Sunday, July 4, 2010

Here I am on the road again!

The car screeches to a halt on the dusty road. The passenger's door opens and I am thrown out of it ruthlessly with my personals out on the road. I taste earth as I have tasted so many times before. Without a pause, the car steamrolls ahead. I get up and crane my neck to look as the road meets the horizon, does the car get a new passenger?
I am weary, tired and sickened by the monotone of the eventful life I have had. This latest car has given me a gash on my left cheek. It is bleeding. I don't feel like staunching it. Oddly, I have a similar looking scar, a remnant of a similar gash on my right cheek. Bemused, I roll up my sleeves, open my shirt, draw up my jeans and I can see what life has done to me. My whole body is a patchwork of scars. Some given by love, some by friendship, some by the so called "professional life" and some which I have inflicted upon myself. I pick up my belongings and walk ahead.

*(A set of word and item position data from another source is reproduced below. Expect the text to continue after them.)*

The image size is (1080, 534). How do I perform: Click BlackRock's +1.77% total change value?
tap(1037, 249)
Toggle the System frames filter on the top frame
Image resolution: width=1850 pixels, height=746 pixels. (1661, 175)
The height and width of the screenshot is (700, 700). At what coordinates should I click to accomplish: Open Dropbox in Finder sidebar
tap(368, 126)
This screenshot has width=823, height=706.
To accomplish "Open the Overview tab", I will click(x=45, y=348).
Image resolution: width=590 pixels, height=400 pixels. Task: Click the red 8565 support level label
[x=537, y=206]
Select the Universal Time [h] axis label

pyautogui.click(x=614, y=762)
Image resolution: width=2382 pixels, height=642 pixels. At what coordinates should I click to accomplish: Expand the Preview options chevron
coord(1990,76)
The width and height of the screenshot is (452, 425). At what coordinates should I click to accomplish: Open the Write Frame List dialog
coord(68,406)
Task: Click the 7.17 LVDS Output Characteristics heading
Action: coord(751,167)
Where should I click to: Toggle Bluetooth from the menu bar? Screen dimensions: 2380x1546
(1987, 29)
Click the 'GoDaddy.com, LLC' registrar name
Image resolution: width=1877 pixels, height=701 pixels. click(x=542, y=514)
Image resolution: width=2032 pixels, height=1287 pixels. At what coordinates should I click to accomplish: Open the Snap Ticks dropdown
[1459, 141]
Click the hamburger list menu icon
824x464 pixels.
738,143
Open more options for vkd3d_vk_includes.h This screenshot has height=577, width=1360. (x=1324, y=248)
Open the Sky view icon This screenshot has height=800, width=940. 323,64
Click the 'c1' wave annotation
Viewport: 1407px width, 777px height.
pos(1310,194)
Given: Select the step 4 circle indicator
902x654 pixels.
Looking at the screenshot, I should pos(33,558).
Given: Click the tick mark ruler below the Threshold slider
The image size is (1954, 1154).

The road as I said is dusty. It is windy throughout the year on this road. I have been going around on this one as long as I can remember. It appears to me like one big circle, though strangely I can never find anything which I left behind or lost. The wind blows it away. Time heals the wounds.
Often however it has happened that I do find lost memories on the road. No, not trampled beneath innumerable feet which tread this path but it's the memories and people that come from behind and open like a new journey on the same road. I have been haunted by these memories and people. How can I go on with something which has given me these scars pretending to forget what happened? Yes time does heal the wounds, but the scars remain. It is so pathetic of my human nature that I tend to accept these unforgettable thorns that once were roses. And it is so much more sissy of me to feel that they actually are roses after I spend some time on this road with them. Then they speed away, they are there like a pseudo image in front of my eyes, but actually they are far away, pretending not to hear, ensnaring some new victim, despite the fact that they themselves are also the travellers of this road.
But I ain't too big a fool you know. They gave me the pain, the scars, the thorns and all they could do to hurt me. Did I just collapse and bleed to death? I have thorns to give myself, gashes to be bled, scars to be carved, smiles to be stolen, pain to be inflicted. I am not just the dust on the road to be blown away by a speeding car, no. I am a car myself, I am the wind.
I hear it, the sound of an approaching car, I wave my hand and the car stops. A beautiful young girl's driving it. I look at her wrist, scarred. I smile to myself, I have a heart to bleed!